Plus les jours passent, et plus je suis béat d'admiration, non seulement par la beauté et les progrès quotidiens de Théo, mais également devant les rapports qui s'installent entre lui et sa maman.
Je pourrais passer des heures à les contempler. Euh, en fait, JE PASSE des heures à les contempler.
Je suis un homme, et je tente désespérément d'imaginer (pour me l'approprier un peu) la complexité et la profondeur de ce qui s'est tissé entre mes deux amours pendant la grossesse, et de ce qui se tisse encore durant les tétées. Comment un homme peut-il raisonnablement l'imaginer ?
Qui d'autre qu'une femme peut percevoir l'intensité émotionnelle des mouvements à l'intérieur du ventre ?
Qui d'autre qu'une femme peut toucher du doigt la forme de désespoir liée à l'accouchement qui signe la fin d'une grossesse, chaque fois potentiellement la dernière, et la légitimité de savoir si on a bien profité de chaque instant à fond ?

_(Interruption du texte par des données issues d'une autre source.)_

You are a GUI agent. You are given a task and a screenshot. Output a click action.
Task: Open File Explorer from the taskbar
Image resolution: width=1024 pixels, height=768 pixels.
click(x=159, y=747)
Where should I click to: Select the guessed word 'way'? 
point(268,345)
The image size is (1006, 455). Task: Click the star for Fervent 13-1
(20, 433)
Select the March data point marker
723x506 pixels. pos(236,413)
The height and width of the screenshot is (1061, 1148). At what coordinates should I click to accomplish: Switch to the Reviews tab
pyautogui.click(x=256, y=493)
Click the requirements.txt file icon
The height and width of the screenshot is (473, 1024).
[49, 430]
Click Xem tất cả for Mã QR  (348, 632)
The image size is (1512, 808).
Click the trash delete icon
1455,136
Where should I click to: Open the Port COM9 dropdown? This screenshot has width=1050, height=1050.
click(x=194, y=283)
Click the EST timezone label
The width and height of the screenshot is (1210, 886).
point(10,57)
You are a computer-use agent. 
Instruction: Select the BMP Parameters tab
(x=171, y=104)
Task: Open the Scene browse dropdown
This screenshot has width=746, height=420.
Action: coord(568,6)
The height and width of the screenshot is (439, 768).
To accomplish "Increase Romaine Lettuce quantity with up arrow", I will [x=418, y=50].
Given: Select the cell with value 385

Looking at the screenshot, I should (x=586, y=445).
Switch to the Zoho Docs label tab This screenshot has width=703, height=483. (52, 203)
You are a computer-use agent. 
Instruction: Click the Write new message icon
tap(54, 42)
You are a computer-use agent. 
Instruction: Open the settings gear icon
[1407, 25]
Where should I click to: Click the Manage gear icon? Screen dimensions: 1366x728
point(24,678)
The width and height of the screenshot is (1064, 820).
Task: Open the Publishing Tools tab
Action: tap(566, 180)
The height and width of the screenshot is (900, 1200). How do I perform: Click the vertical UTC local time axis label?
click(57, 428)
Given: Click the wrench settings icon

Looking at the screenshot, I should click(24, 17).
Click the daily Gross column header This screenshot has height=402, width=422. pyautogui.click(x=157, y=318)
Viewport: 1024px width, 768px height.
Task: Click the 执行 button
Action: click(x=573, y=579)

Quelqu'un peut-il savoir où sont transportés ces deux êtres pendant les tétées ? Peut-on raisonnablement mesurer la force du lien de dépendance du bébé envers sa maman, autrement qu'en mesurant la force du lien de bienveillance de la maman envers le bébé ? Ils se transcendent. Je suis persuadé que la maternité est une part de Dieu réservée aux femmes. Venant d'un agnostique, cette remarque n'en a que plus de valeur. Cela me rend jaloux (un peu), mais aussi fou d'amour (beaucoup).